Your task: Please tally how many lines of the rows below contain the string "dimensions", matching case exactly, and reply with only that number.

---

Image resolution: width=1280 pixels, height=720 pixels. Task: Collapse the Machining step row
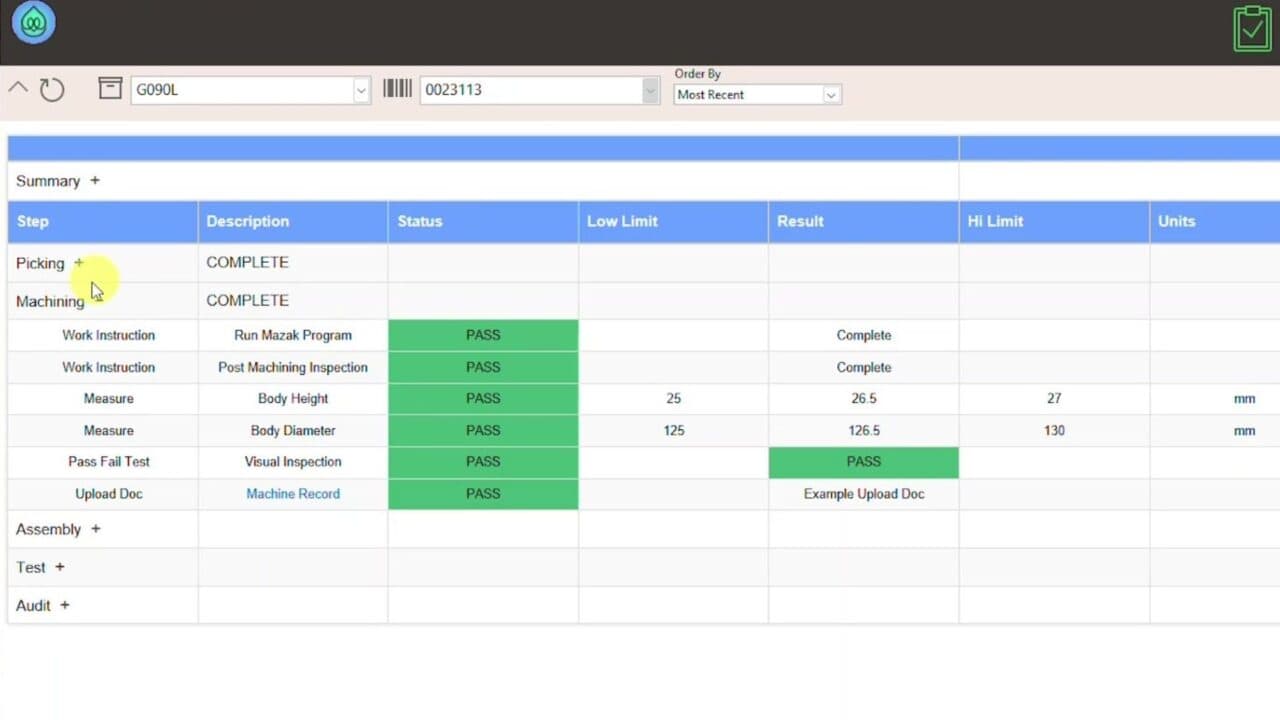tap(50, 301)
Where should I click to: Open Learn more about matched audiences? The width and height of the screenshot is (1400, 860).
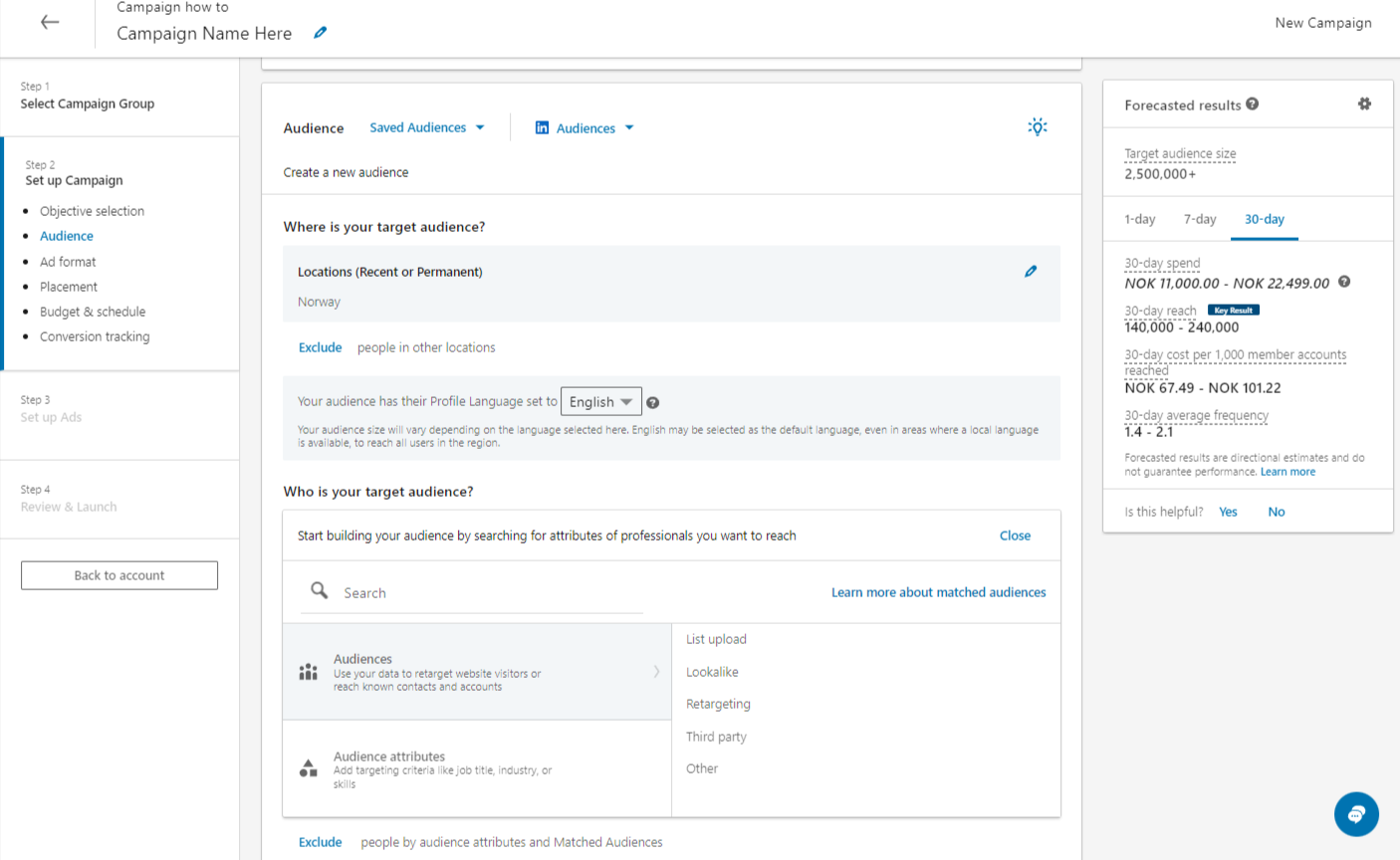click(938, 592)
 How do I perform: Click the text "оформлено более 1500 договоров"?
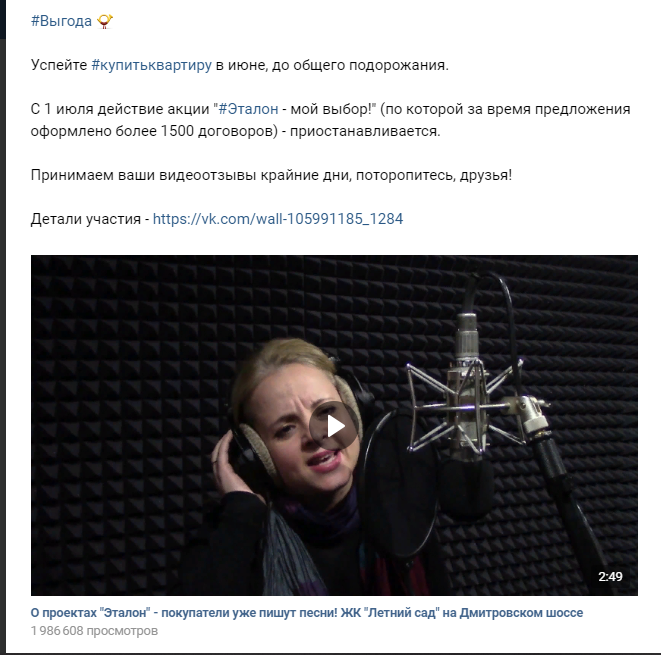pos(154,131)
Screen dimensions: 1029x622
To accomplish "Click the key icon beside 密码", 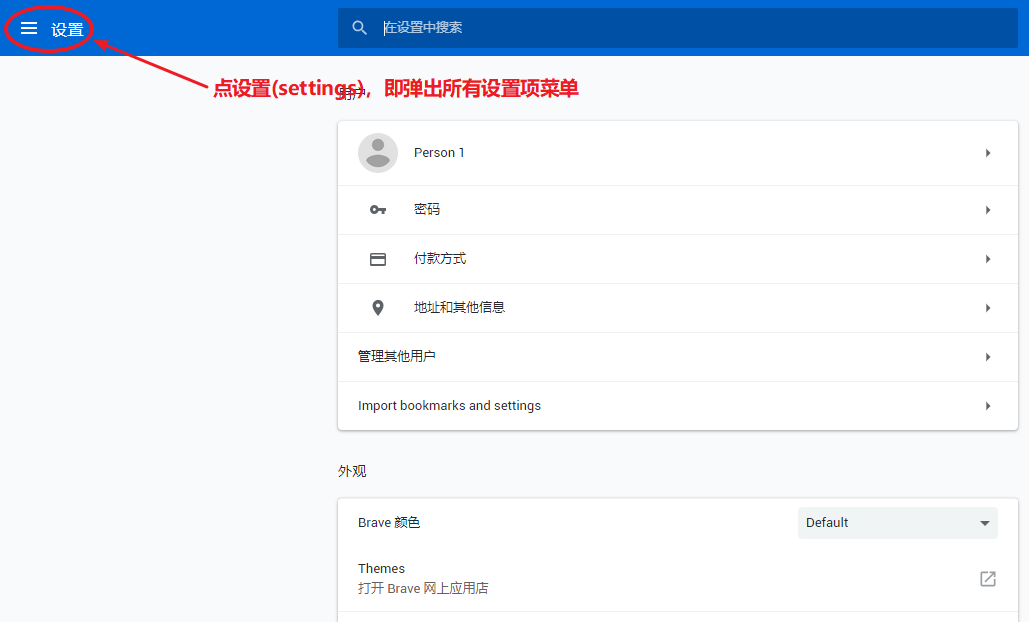I will point(378,210).
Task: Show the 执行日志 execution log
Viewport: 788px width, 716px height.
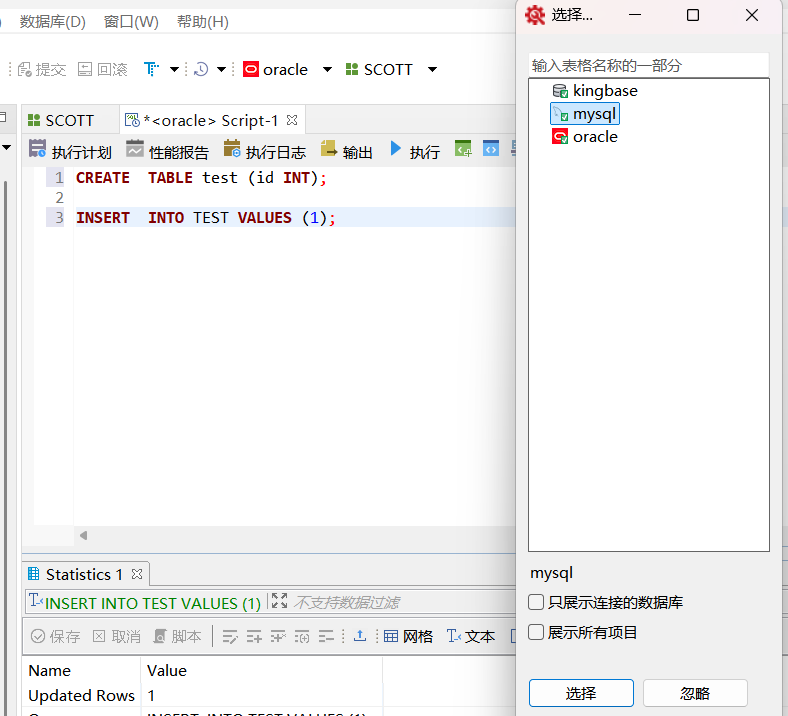Action: (264, 151)
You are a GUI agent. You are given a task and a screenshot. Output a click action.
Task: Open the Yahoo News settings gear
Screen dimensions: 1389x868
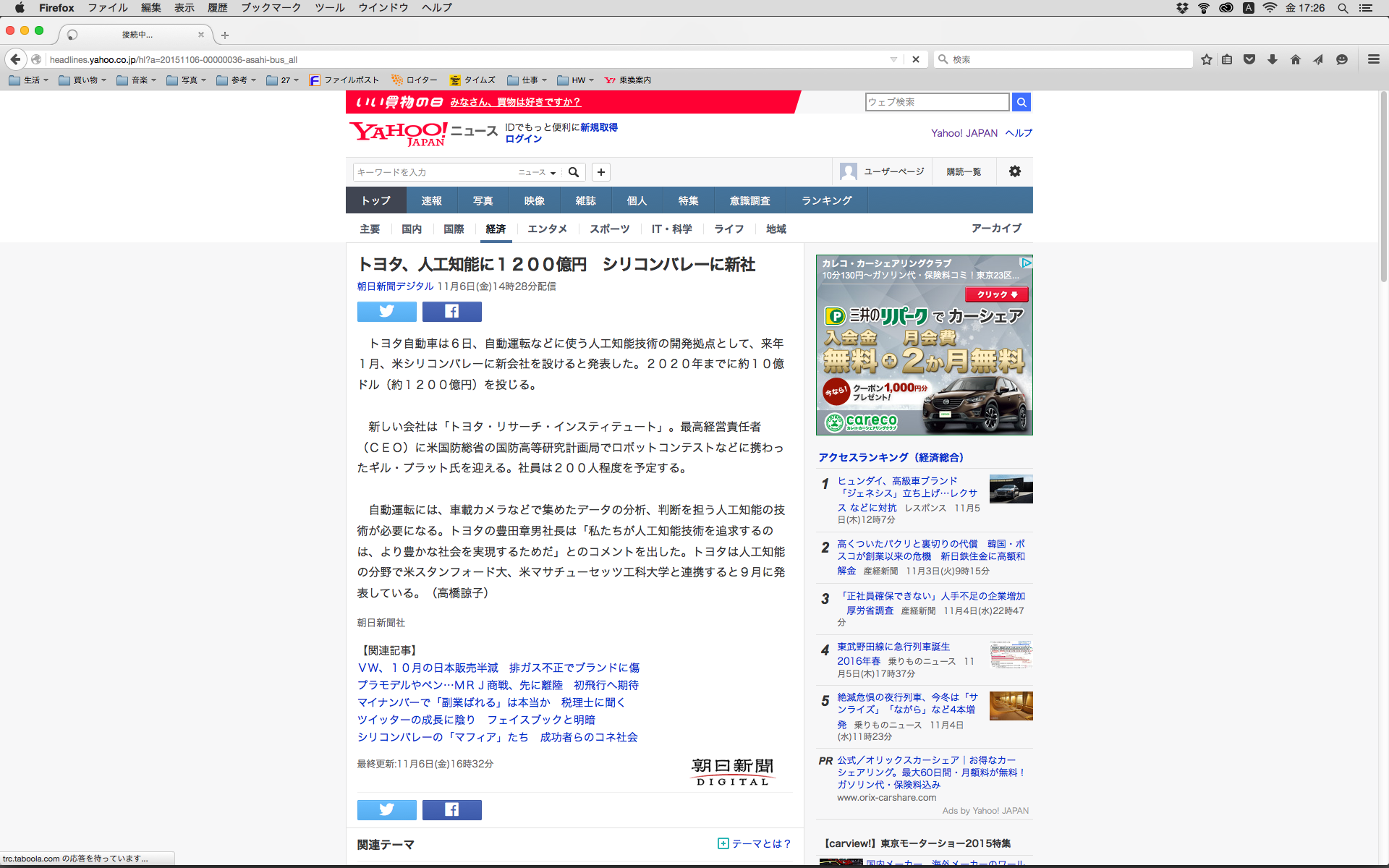pyautogui.click(x=1015, y=171)
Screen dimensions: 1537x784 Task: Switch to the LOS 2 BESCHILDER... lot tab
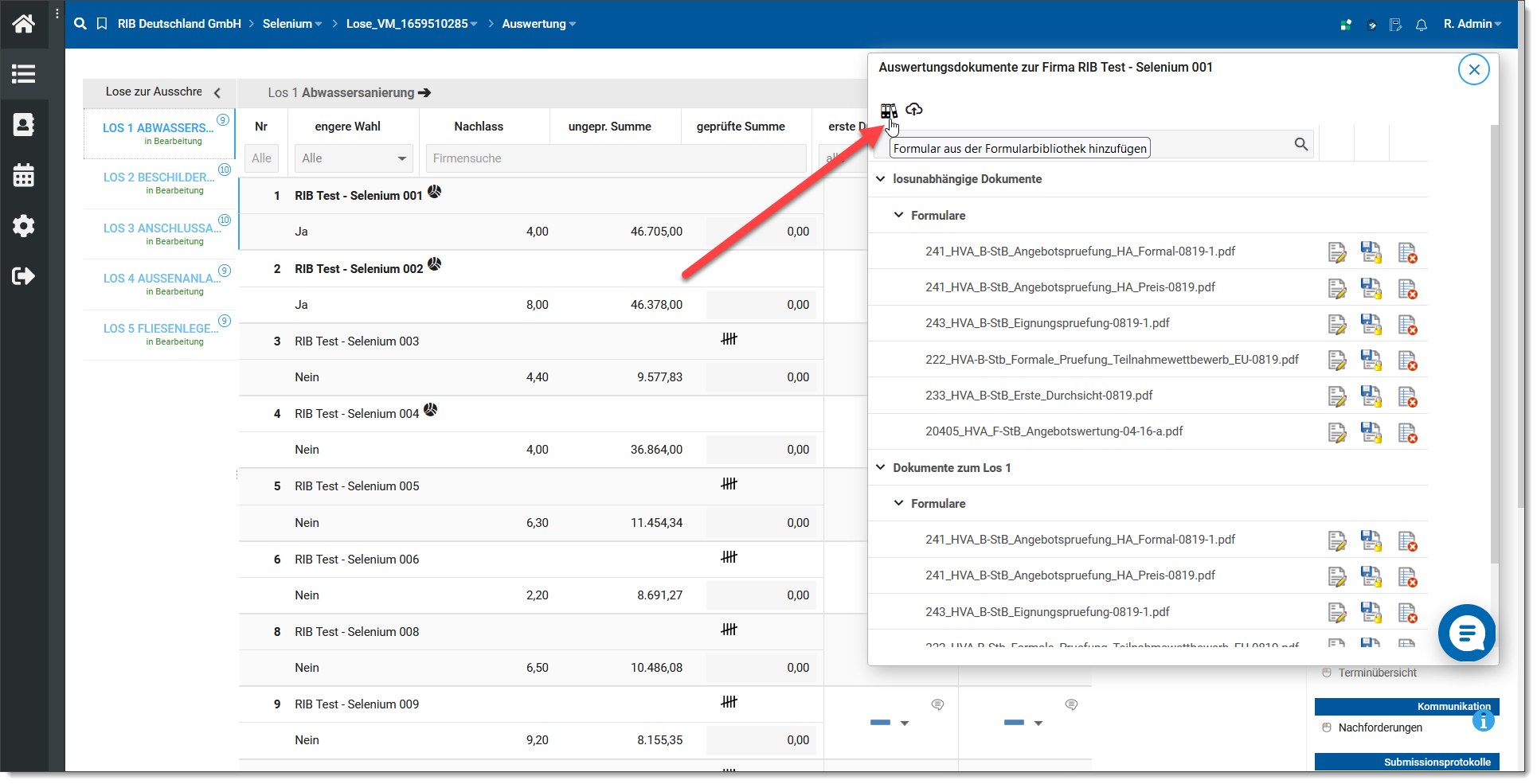[158, 178]
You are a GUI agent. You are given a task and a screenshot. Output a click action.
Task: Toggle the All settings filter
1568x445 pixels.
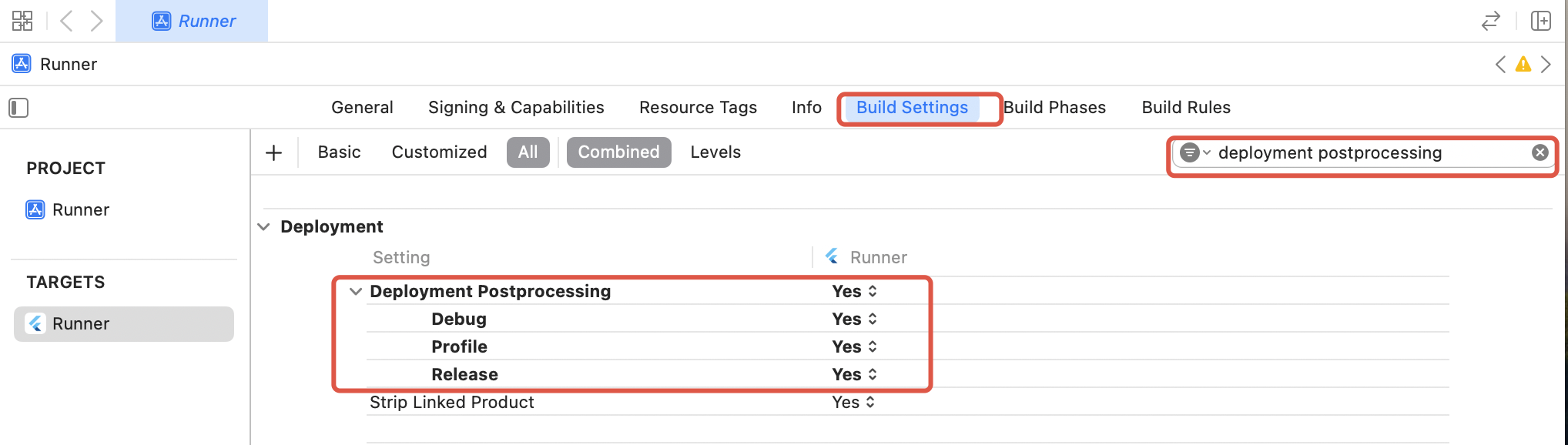[x=528, y=152]
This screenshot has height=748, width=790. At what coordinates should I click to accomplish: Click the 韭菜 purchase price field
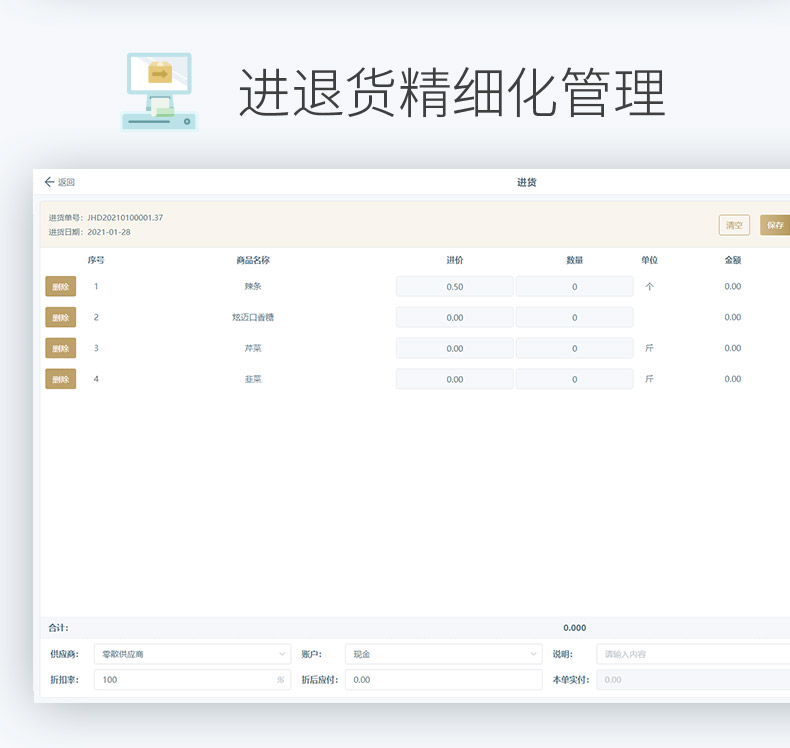tap(454, 379)
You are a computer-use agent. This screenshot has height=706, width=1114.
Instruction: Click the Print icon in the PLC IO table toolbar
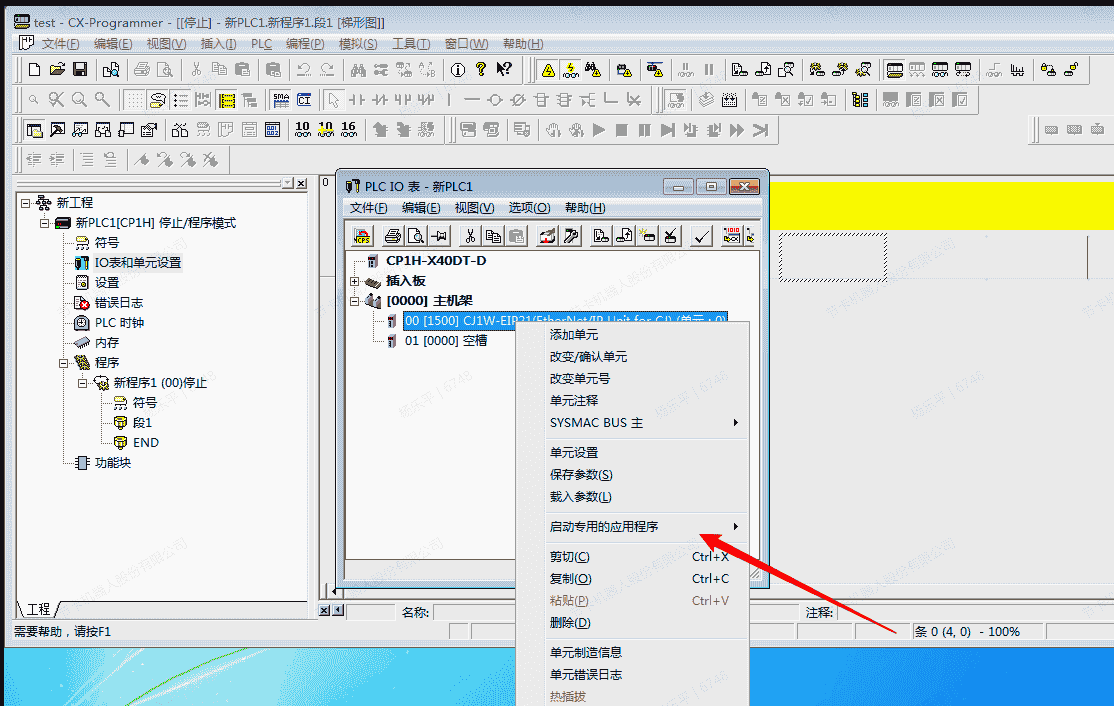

---

Response below: 3